Osservando la realtà attuale – secondo Giorgio Metta – ciò che sta accadendo è che l’I.A. sta facendo avanzare prima la tecnica rispetto all’intuizione/idee e questo è legato alla discussione della comprensione degli algoritmi. È accaduto che si siano sviluppati dei sistemi sofisticati prima di avere delle equazioni che li potessero descrivere. Questo comporta un limite, infatti saper fare delle cose senza sapere troppo il perché funzionano.Cio’ regge fin quando non si incappa in un errore, che poi e’ incorreggibile non avendo la comprensione del sistema. Spesso accade che si proceda nel livello tecnologico, ma senza avere una teoria che la supporti.
Vito Volterra, fondatore del CNR – ricorda Sideri – sosteneva che a volte capiti che parta prima l’industria e poi arrivi la scienza e a volte il contrario, facendo l’esempio della corrente (elettricità) e del vapore (termodinamica).
Il Direttore scientifico dell’IIT afferma come di fatto questa sia un’opzione sempre aperta e ciò che di sicuro si può osservare è che senza una teoria si arrivi, prima o poi, in ogni modo ad un blocco nelle qualità delle prestazioni.
Riprendendo quindi la domanda oggetto della conferenza “Quanto è intelligente l’I.A. e quanto è artificiale?”, la risposta fornita dal Professor Metta è che questa non sia forse troppo intelligente, ma sia molto efficace. Un sistema di I.A. è in grado di conservare, in modo esatto, una grande mole di dati, di non dimenticare nulla e quindi di fornire la possibilità di usare nel tempo dati, analisi e soluzioni per risolvere in modo continuativo un certo tipo di problemi.
L’I.A. nasce a partire dal 1950 e già soli venti anni dopo si disquisiva su come avrebbe modificato la vita di tutti noi. Ciò che davvero è cambiato da quegli anni non sono però gli algoritmi utilizzati – che Metta ricorda già a fine anni ’80 essere pressoché simili agli attuali – ma la velocità dei processori, sempre più potenti. La vera svolta è stata applicare la GPU (Graphics Processing Unit) alle reti neurali, ossia ad un metodo di intelligenza artificiale che insegni ai computer ad elaborare i dati in un modo che si ispiri alla mente umana.
Questi sistemi, però, hanno un bisogno energetico non paragonabile ad un cervello umano, che consuma circa 20 watt di energia per un adulto medio o meno della metà del consumo di una lampadina. Si pensi che ChatGPT, nel solo mese di gennaio 2023, ha consumato all’incirca la stessa quantità di elettricità impiegata da 175.000 persone. L’intelligenza artificiale ha, infatti, una enorme fame di energia e una smisurata sete di acqua, necessaria per il raffreddamento dei data center.

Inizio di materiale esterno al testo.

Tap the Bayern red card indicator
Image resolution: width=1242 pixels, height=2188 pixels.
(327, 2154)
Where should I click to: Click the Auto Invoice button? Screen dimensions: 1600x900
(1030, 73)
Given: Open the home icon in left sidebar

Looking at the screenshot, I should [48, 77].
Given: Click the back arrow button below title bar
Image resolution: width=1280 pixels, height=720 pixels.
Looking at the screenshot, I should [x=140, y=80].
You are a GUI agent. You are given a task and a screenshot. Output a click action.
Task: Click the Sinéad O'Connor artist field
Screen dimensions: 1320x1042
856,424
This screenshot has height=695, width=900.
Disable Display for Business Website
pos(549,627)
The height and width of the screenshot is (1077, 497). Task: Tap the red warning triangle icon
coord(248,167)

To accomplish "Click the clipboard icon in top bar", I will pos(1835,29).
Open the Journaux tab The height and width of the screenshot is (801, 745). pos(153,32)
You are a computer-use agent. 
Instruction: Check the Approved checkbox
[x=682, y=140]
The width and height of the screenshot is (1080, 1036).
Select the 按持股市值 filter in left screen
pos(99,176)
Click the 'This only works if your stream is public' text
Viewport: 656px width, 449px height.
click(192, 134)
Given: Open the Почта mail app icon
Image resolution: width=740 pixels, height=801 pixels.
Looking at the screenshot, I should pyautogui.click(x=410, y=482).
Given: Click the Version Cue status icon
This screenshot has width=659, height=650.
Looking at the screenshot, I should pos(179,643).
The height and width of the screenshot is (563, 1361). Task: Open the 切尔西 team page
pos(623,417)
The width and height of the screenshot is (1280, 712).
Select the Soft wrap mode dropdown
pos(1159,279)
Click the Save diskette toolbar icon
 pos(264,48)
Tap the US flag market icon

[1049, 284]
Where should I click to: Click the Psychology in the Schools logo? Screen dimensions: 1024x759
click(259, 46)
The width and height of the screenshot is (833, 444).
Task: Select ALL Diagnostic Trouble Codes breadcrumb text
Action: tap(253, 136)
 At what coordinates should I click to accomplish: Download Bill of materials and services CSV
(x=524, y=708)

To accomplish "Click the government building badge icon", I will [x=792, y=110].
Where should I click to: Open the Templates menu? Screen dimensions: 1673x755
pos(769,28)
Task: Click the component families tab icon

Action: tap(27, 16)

Si è stimato che ogni 10 ricerche, effettuate sempre su ChatGPT, servano circa 500 ml di acqua e questo è un paradosso, considerando che l’I.A. dovrebbe essere proprio lo strumento in grado di aiutarci nella sfida della sostenibilità ambientale. Oltre alla parte energetica, bisogna poi considerare anche i costi per addestrare questi sistemi e per tenerli aggiornati. Per istruire un sistema di I.A. possono servire anche 1 miliardo di euro, aggiungendo poi il costo, come detto, di aggiornamento.
Ultima riflessione o forse perplessità, a conclusione della lezione, è la constatazione che per il momento il mondo dei big data è in mano a cinque soggetti che detengono la maggior parte dei dati. L’Europa dovrebbe ragionare – secondo Metta – sulla possibilità di realizzare un grande investimento che permetta di costruire una sorta di “CERN” dell’I.A. europea. Solo sviluppando sistemi e partecipando attivamente ad un processo se ne possono poi anche scrivere le regole.